*** Begin section ***

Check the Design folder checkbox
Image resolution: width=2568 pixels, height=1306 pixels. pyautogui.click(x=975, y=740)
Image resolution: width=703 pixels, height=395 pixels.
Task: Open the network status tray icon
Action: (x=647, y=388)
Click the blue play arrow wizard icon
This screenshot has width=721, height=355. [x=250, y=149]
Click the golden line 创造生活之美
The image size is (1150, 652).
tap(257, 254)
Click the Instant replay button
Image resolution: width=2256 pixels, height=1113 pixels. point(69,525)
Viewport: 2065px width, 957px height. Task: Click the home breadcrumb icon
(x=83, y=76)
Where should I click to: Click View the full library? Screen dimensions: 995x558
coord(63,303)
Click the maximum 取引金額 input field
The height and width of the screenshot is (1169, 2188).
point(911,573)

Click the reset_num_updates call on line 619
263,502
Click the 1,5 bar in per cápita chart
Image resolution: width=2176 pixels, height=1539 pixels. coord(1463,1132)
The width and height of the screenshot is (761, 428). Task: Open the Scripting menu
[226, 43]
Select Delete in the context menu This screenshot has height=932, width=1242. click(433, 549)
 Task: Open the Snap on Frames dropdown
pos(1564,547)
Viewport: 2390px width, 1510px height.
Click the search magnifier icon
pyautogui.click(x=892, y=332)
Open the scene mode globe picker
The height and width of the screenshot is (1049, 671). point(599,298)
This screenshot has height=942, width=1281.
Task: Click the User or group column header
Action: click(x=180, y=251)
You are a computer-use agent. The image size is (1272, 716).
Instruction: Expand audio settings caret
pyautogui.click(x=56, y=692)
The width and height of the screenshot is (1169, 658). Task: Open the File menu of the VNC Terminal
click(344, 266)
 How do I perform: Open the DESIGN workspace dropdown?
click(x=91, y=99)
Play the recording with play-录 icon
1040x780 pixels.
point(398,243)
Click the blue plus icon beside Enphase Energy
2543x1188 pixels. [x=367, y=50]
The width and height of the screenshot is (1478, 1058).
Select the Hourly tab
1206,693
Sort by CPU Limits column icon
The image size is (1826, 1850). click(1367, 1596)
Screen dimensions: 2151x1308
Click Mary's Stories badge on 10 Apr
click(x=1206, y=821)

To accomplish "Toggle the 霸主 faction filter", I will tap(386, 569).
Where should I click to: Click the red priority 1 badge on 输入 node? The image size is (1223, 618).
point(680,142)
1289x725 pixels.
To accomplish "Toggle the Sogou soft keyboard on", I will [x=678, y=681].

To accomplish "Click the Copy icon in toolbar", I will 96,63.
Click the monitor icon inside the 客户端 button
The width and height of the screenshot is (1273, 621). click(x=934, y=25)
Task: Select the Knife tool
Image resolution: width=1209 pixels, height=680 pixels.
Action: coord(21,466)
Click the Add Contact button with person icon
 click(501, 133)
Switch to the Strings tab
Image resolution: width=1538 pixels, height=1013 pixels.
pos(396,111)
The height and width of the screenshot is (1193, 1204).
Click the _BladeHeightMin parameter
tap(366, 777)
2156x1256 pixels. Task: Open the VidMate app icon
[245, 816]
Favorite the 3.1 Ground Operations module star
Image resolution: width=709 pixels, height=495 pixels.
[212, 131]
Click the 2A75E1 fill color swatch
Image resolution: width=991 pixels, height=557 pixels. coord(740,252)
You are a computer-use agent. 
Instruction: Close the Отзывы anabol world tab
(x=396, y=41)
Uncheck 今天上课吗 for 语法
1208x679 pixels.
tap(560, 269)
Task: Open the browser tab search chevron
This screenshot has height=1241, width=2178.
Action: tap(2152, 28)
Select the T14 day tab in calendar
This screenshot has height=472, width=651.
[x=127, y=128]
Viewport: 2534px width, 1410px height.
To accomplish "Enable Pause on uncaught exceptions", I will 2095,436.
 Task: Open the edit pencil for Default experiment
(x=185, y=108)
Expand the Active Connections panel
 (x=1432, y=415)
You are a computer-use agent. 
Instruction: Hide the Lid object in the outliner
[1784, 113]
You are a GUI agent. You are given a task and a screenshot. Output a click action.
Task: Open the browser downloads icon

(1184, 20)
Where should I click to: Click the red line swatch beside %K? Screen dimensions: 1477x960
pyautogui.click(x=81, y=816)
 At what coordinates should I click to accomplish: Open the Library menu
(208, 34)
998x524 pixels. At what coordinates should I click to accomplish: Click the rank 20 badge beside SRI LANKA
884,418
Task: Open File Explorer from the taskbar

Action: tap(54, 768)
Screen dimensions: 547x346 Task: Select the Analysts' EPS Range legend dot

*** End section ***

▸ Aim of the exercise
Pick each line holding "Toggle" out of the entries above and return it.

▸ Response to this exercise
To accomplish "Toggle the 霸主 faction filter", I will tap(386, 569).
To accomplish "Toggle the Sogou soft keyboard on", I will [x=678, y=681].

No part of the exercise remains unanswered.